▶ [Task statement] Where in the entries below does "agent" appear? Copy every line that has it.

▶ [Records to process]
╔══

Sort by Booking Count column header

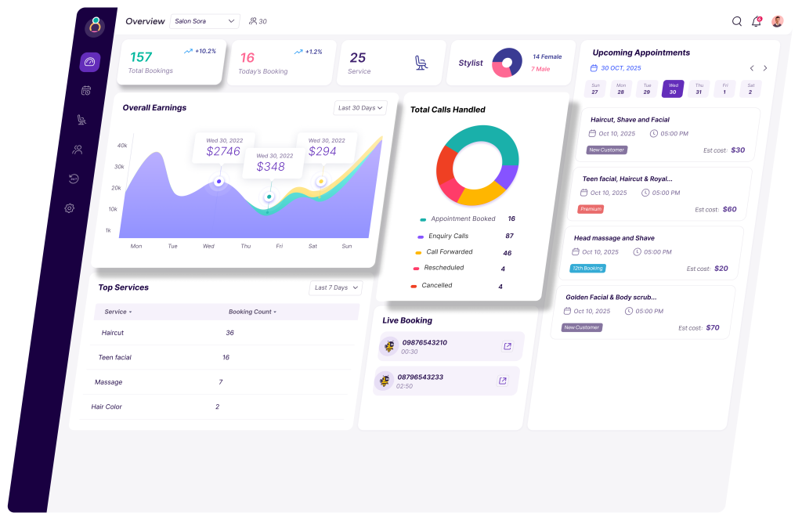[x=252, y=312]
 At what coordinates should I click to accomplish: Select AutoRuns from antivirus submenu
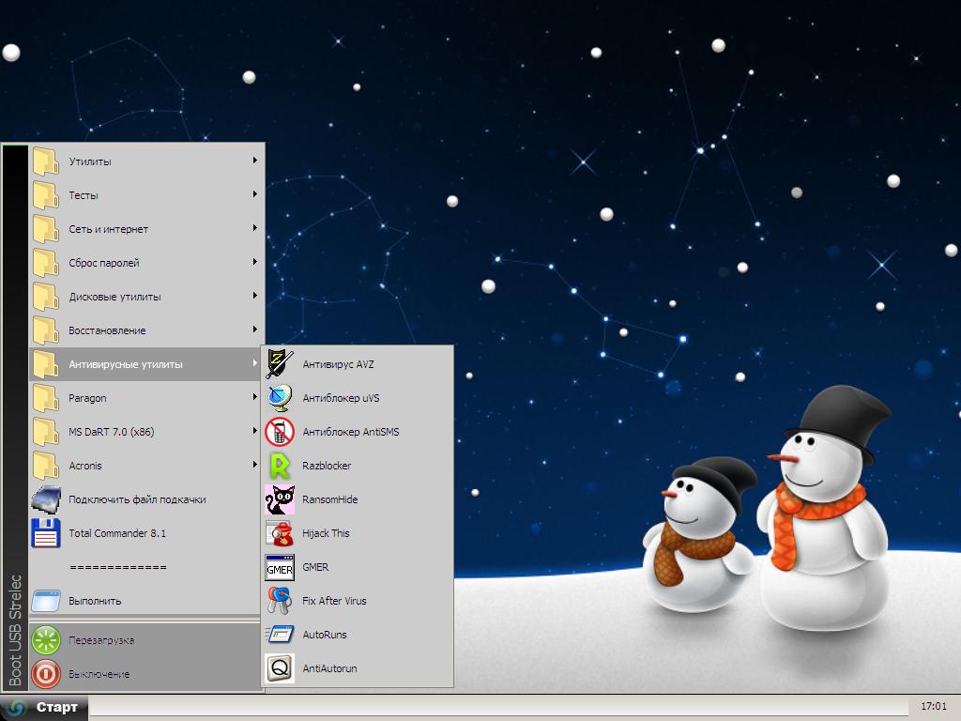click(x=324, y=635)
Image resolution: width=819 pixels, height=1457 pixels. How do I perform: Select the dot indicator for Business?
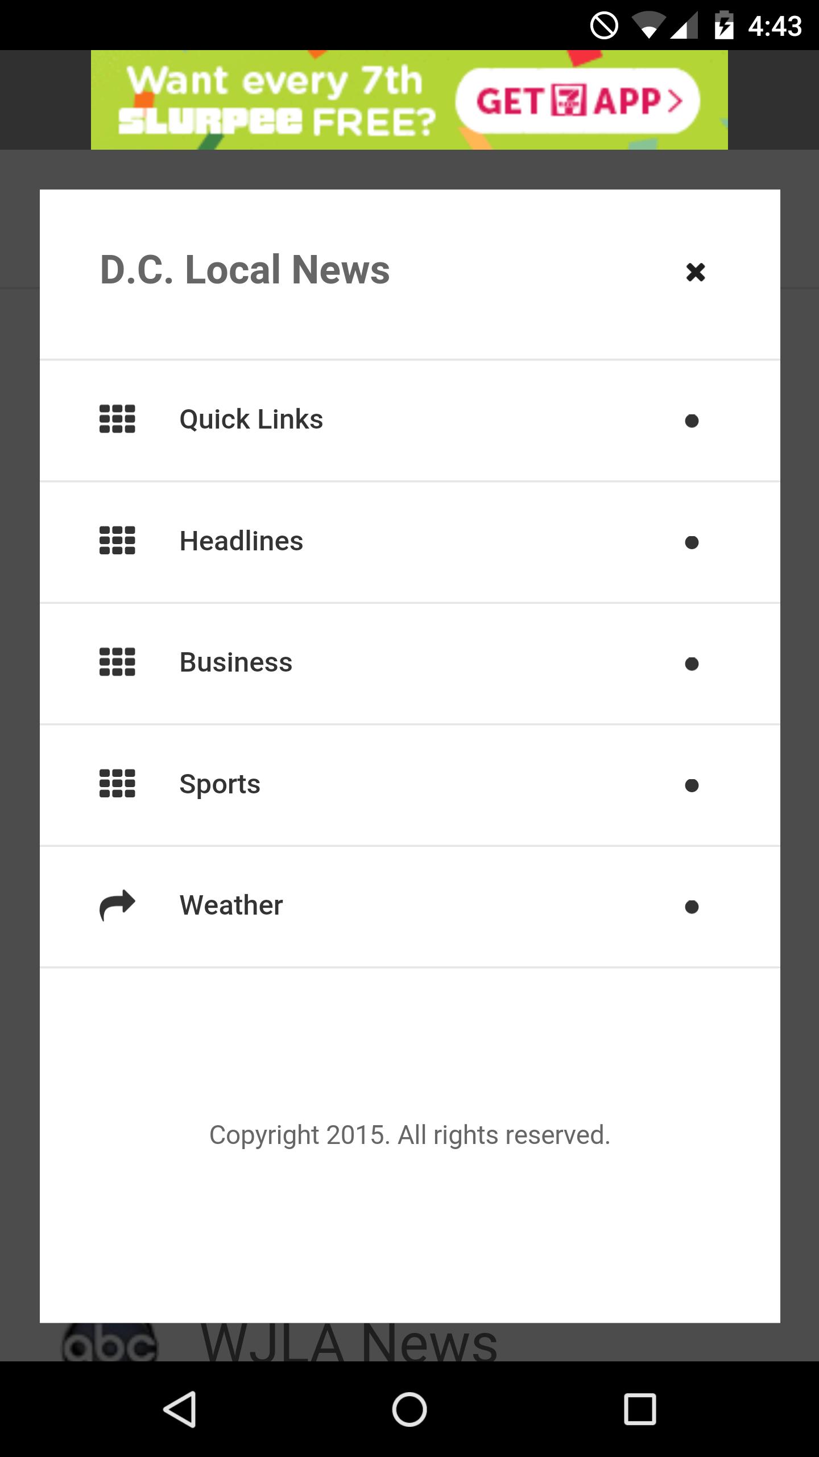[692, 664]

╚══
╔══

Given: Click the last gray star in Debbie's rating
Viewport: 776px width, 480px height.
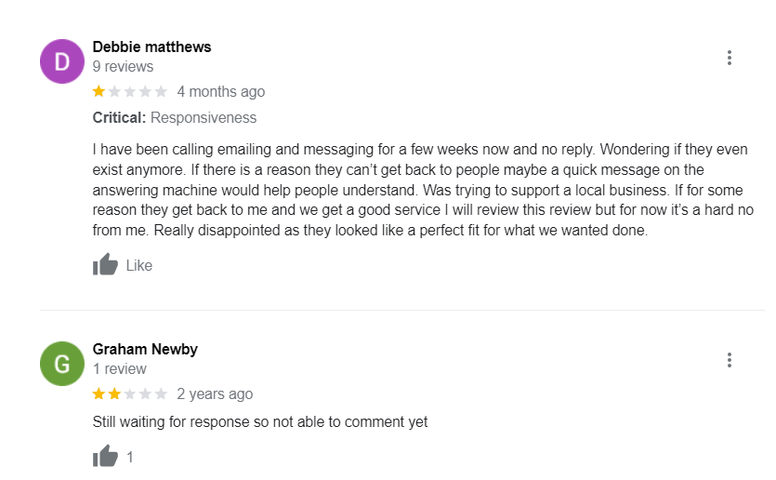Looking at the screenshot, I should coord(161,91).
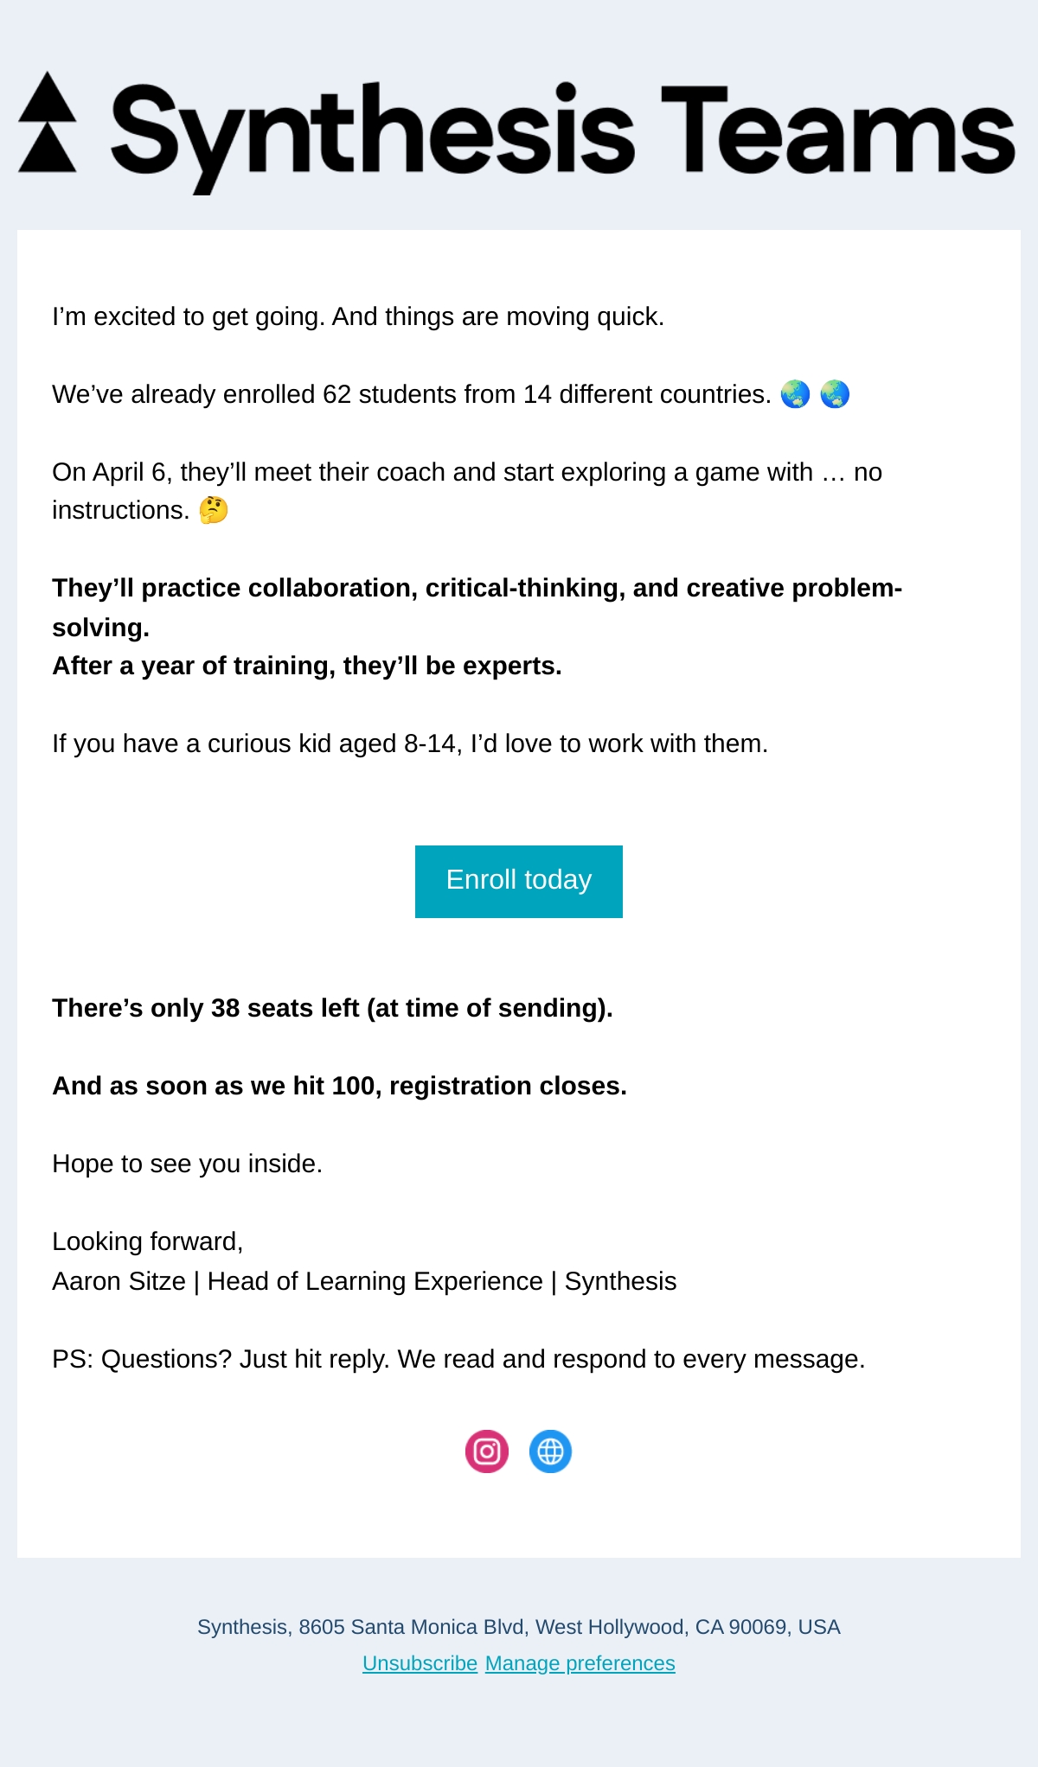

╚══
╔══

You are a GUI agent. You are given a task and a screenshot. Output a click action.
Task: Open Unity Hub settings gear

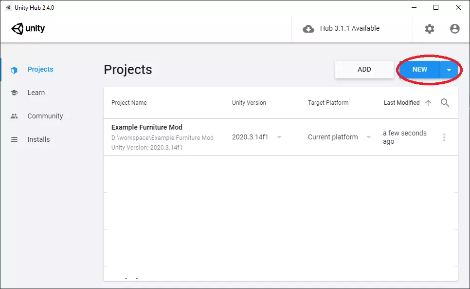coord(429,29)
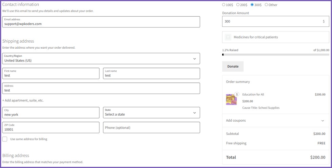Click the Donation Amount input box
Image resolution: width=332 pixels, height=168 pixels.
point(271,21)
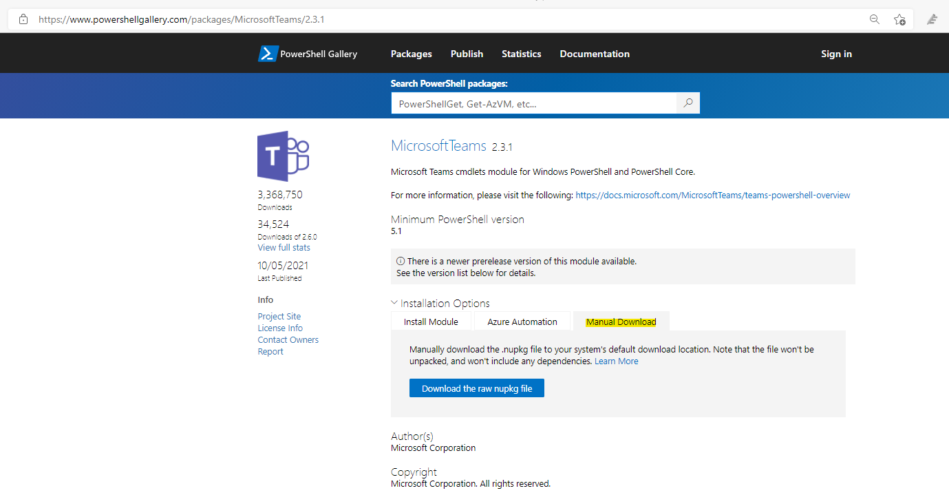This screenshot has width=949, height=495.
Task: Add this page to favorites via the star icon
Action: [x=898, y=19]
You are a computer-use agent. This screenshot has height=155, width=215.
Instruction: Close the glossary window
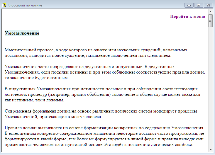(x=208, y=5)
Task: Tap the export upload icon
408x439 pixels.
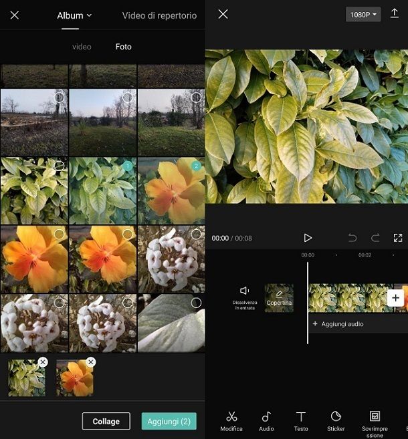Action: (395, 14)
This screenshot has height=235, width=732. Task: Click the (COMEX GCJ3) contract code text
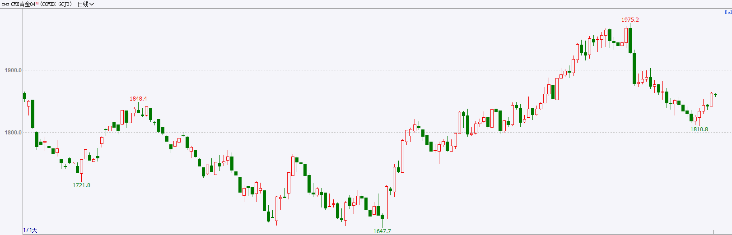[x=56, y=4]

╚══

▶ [Solution for this exercise]
You are a GUI agent. You are given a task and a screenshot. Output a click action.
You are a computer-use agent. This screenshot has height=155, width=215.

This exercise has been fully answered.